Required action :: Write out exactly the lines below that run from the one containing "This screenshot has width=708, height=362." through the one containing "Click Unai Emery's", both included, with no other lines.

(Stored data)
════════════════════
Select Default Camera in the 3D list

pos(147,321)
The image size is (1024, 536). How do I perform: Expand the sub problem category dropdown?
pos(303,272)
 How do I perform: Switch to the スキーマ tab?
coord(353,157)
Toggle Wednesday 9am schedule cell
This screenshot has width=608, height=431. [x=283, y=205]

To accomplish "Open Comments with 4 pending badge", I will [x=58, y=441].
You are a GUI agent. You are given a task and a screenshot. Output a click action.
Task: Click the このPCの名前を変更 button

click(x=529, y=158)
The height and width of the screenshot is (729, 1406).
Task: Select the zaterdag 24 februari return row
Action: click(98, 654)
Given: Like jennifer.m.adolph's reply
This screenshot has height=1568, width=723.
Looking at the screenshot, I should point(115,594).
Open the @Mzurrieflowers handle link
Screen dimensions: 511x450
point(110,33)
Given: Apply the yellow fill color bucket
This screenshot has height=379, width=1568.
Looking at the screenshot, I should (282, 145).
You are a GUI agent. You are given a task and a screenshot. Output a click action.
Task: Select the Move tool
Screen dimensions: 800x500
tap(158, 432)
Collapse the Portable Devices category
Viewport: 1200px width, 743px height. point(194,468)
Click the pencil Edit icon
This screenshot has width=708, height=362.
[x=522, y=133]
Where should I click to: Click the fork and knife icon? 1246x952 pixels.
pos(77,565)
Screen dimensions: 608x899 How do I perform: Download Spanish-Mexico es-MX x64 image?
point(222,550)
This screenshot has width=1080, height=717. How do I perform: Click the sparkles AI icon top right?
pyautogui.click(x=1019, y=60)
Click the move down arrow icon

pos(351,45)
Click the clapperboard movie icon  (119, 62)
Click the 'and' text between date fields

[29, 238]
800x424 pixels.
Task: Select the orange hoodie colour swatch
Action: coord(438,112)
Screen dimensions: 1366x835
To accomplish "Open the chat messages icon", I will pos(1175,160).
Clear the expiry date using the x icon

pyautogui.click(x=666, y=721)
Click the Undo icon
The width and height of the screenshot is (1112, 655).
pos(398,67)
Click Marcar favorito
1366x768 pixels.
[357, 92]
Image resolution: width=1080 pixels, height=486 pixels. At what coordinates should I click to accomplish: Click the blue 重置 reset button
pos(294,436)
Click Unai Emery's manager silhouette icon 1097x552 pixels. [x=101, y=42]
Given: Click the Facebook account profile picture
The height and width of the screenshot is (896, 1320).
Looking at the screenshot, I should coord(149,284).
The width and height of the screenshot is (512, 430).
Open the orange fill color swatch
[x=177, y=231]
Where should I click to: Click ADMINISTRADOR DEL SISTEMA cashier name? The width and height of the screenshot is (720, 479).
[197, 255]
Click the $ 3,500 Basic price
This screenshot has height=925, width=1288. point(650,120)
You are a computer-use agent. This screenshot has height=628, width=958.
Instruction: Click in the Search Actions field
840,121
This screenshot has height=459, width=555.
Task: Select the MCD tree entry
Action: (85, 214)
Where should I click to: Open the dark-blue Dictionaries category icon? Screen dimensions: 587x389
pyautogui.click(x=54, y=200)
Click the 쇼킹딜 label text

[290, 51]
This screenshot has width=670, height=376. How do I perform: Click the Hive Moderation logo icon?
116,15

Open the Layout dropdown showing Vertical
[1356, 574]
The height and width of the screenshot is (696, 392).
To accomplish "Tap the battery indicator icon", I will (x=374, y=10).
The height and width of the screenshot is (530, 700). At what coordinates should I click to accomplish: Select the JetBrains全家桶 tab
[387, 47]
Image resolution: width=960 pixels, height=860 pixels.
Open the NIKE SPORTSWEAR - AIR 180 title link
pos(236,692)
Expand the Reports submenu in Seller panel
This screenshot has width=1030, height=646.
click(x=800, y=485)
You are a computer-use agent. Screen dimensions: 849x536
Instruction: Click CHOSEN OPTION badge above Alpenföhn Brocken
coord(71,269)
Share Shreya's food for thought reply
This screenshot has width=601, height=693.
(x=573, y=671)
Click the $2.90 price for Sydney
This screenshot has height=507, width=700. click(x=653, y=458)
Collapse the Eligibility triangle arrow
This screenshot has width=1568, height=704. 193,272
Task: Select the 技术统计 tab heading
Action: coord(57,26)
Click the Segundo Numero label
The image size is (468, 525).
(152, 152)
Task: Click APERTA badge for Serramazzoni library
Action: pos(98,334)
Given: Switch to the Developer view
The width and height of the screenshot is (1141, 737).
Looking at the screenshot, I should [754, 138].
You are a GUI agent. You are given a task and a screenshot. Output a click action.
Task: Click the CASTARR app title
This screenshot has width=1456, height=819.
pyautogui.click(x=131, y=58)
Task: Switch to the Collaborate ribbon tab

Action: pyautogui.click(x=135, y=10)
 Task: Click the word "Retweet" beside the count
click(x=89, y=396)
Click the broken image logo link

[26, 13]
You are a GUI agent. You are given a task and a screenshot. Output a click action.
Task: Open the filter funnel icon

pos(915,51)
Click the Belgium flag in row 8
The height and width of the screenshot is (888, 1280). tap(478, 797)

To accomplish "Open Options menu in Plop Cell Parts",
════════════════════
Task result ::
This screenshot has width=708, height=362.
[x=522, y=133]
Where should I click to: Click the fork and knife icon? 1246x952 pixels.
pos(77,565)
Screen dimensions: 608x899 How do I perform: Download Spanish-Mexico es-MX x64 image?
point(222,550)
This screenshot has width=1080, height=717. How do I perform: Click the sparkles AI icon top right?
pyautogui.click(x=1019, y=60)
Click the move down arrow icon

pos(351,45)
Click the clapperboard movie icon  (119, 62)
Click the 'and' text between date fields

[29, 238]
800x424 pixels.
Task: Select the orange hoodie colour swatch
Action: coord(438,112)
Screen dimensions: 1366x835
To accomplish "Open the chat messages icon", I will pos(1175,160).
Clear the expiry date using the x icon

pyautogui.click(x=666, y=721)
Click the Undo icon
The width and height of the screenshot is (1112, 655).
pos(398,67)
Click Marcar favorito
1366x768 pixels.
[357, 92]
Image resolution: width=1080 pixels, height=486 pixels. At what coordinates should I click to accomplish: Click the blue 重置 reset button
pos(294,436)
Click Unai Emery's manager silhouette icon 1097x552 pixels. [x=101, y=42]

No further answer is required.